*** Texte à lire ***

Débatmilitant
Lettre publiée par des militants de la LCR
n°71
28 juillet 2005

Sommaire :
Villepin et Sarkozy préparent leur rentrée, préparons la nôtre…

Avec le Parti communiste, front unique pour imposer les revendications du monde du travail… et plus s'il y a lieu

1905 en Russie, La longue marche de la révolution Russe

 

Villepin et Sarkozy préparent leur rentrée, préparons la nôtre…

Tenant, mercredi dernier, à l'occasion de ses 60 jours de Premier ministre, une conférence de presse, Villepin s'est réclamé d'un " véritable patriotisme économique ". Cherchant à s'imposer comme le patron du gouvernement, il prétend mobiliser les énergies, jette de la poudre aux yeux pour tenter de faire oublier l'échec de la droite et masquer les divisions qui menacent de faire éclater le sommet de l'exécutif.

Il ne lui reste que 40 jours pour prendre la main, " restaurer la confiance ", tenter de convaincre les siens que la crise est évitable… Il pose à l'homme intègre qui ne connaît que l'intérêt général, capable d'unir la droite… Et la lutte contre le terrorisme lui offre l'occasion de chasser sur les terres de son rival pour caresser l'espoir de neutraliser, au nom de l'union sacrée, une opposition pourtant déjà bien absente.

Villepin entend tourner la page mais sans céder au zèle de Sarkozy. Il n'avait pas l'air trop mécontent d'annoncer que le jour de Pentecôte resterait chômé. Sans doute ne regrettait-il pas de se démarquer ainsi de son prédécesseur en essayant de faire croire que lui et Raffarin n'avaient plus grand chose en commun.

Il a en fait le même souci que Sarkozy, prendre ses distances avec ceux qu'il s'agit de désigner à l'opinion comme responsables des échecs et du mécontentement. Il est devenu à la mode dans les hautes sphères de la majorité et du pouvoir de se démarquer des battus en espérant ainsi, sinon devenir populaire, du moins conjurer le risque de la dégringolade dans les sondages… Villepin fait dans la nuance à coté de Sarkozy, éternel Monsieur plus de la majorité dans la démagogie libérale ou sécuritaire ou contre… le chef de l'Etat.

***

▸ **Travail à faire**:
A. Modifiez le passage du texte commençant à « Tenant, mercredi dernier, à » et se terminant à « déjà bien absente. » en remplaçant « Premier ministre » par « chef du gouvernement ».
B. Traduisez en anglais cette phrase du texte : « Villepin entend tourner la page mais sans céder au zèle de Sarkozy. »
Le matériau qui suit n'a aucun rapport avec le texte.

*** Données ***

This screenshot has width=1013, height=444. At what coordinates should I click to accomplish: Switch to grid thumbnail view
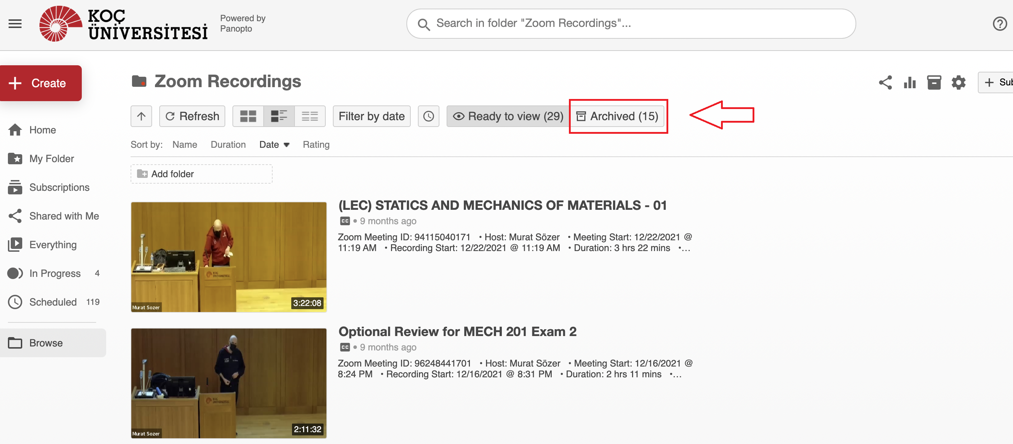[248, 116]
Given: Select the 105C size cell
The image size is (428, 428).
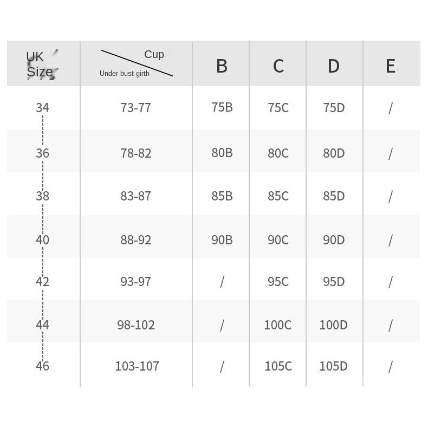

***

▸ **Corrigés**:
A.
Tenant, mercredi dernier, à l'occasion de ses 60 jours de chef du gouvernement, une conférence de presse, Villepin s'est réclamé d'un " véritable patriotisme économique ". Cherchant à s'imposer comme le patron du gouvernement, il prétend mobiliser les énergies, jette de la poudre aux yeux pour tenter de faire oublier l'échec de la droite et masquer les divisions qui menacent de faire éclater le sommet de l'exécutif.

Il ne lui reste que 40 jours pour prendre la main, " restaurer la confiance ", tenter de convaincre les siens que la crise est évitable… Il pose à l'homme intègre qui ne connaît que l'intérêt général, capable d'unir la droite… Et la lutte contre le terrorisme lui offre l'occasion de chasser sur les terres de son rival pour caresser l'espoir de neutraliser, au nom de l'union sacrée, une opposition pourtant déjà bien absente.

B. Villepin intends to turn the page, but without giving in to Sarkozy's zeal.